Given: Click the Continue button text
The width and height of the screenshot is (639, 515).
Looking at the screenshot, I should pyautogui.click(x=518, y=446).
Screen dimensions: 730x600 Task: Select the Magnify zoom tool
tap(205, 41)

════════

REQUIREMENT
All the material, top to bottom: write it out again precisely.

ANSWER TO THE EXERCISE
Given: Click the Continue button text
The width and height of the screenshot is (639, 515).
Looking at the screenshot, I should pyautogui.click(x=518, y=446).
Screen dimensions: 730x600 Task: Select the Magnify zoom tool
tap(205, 41)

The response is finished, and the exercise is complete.